# I collect Native American Stone Pottery



## BigJock (Mar 24, 2007)

I collect old stone Native American pottery best finds are from Southwestern States,I have a collection of over 150 bottles and vases,, rariest I got recently is  Onion shaped and these are black to make waterproof for carry distances,I collect other things but this is what I love second my first love is old vintage button accordions,,


----------



## BigJock (Mar 24, 2007)

2nd Pic type


----------



## BigJock (Mar 24, 2007)

3oil type


----------



## BigJock (Mar 24, 2007)

An Urn not sure for grain or burial.


----------



## Just Dig it (May 14, 2007)

those sure are incredible! did you find them yourself or hunt them  down? either way  what an amazing collection...


----------



## epgorge (May 14, 2007)

Hey BJ,

 Could I see a picture of the entire collection you have? Or, you could just send me to the web site!
 Ep


----------



## LC (May 14, 2007)

Would not mind seeing them myself !


----------



## bearswede (May 14, 2007)

Hey, guys...

 Consider the source!!!

 Ron


----------



## Digger George (May 14, 2007)

I collect baby worm droppings daily.


----------



## GuntherHess (May 14, 2007)

Extraordinary claims require extraordinary evidence...


----------



## GuntherHess (May 14, 2007)

I'm a native american, I was born in PA.  Want to buy some of the pots I made in high school?


----------



## zanes_antiques (May 14, 2007)

What the heck????


----------



## bottlenutboy (May 14, 2007)

remember guys this is the same person who went to the ink hall of fame on reggies site and stole pictures of incredibly rare bottles to pass off as his own

 guy probably flakes his own arrow heads too....

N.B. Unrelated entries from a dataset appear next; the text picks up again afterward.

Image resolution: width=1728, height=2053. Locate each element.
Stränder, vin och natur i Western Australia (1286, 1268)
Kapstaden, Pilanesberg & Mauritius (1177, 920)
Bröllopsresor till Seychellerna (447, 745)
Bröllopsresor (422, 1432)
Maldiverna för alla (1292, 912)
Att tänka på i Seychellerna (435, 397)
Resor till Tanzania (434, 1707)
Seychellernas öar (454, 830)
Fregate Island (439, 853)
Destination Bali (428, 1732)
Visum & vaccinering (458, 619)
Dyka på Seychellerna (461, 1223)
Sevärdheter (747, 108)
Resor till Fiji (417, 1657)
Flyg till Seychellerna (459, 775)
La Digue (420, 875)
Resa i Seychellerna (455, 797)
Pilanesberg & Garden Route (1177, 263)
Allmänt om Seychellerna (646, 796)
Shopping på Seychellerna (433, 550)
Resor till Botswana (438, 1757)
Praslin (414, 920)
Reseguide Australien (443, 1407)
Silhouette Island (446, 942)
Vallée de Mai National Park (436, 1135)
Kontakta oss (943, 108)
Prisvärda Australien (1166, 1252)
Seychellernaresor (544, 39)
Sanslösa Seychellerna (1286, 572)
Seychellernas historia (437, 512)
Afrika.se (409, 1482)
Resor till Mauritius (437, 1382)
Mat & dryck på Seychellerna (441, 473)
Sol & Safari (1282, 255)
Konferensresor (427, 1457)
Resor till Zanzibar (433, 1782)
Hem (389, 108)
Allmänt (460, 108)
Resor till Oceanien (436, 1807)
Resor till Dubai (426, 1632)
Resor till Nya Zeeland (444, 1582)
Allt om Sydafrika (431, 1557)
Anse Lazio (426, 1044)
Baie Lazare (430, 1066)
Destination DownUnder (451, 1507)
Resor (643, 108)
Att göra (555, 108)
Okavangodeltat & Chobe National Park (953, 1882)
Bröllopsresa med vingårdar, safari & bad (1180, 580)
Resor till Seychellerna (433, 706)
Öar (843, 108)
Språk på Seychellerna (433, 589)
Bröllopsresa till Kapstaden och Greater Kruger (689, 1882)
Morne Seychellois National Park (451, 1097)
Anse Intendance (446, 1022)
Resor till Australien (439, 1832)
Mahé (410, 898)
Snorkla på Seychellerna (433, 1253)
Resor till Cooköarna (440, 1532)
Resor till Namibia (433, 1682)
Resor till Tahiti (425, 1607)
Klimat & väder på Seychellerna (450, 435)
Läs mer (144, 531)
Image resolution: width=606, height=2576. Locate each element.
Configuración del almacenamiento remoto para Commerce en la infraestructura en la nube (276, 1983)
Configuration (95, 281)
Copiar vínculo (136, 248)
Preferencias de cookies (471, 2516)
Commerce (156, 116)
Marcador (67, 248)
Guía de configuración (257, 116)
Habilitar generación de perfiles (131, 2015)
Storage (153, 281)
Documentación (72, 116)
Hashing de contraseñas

 if those pots are his which is a stretch then he is a grave robber (whom i think of as the scum of the earth) and dug them from peoples graves


----------



## LC (May 15, 2007)

> What the heck????


 
 What the heck???? AGAIN!!


----------



## GuntherHess (May 15, 2007)

Yes, based on his record I can only look upon his posts as a source of entertainment rather than a source of information.


----------



## PhilaBottles (May 17, 2007)

haha...BJ...


----------



## bottlenutboy (May 18, 2007)

> haha...BJ...


 
 []you guys are killin me![]


----------